| PROMPT |
An exact transcription of all the data is required.

| DATASET ENTRIES |
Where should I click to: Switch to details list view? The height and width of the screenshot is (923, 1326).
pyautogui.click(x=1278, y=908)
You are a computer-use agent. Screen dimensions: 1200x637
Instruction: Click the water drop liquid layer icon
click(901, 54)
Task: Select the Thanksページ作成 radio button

| OUTPUT FOR THIS EXERCISE |
Where should I click to: Switch to details list view? The height and width of the screenshot is (923, 1326).
pyautogui.click(x=1278, y=908)
You are a computer-use agent. Screen dimensions: 1200x637
Instruction: Click the water drop liquid layer icon
click(901, 54)
Task: Select the Thanksページ作成 radio button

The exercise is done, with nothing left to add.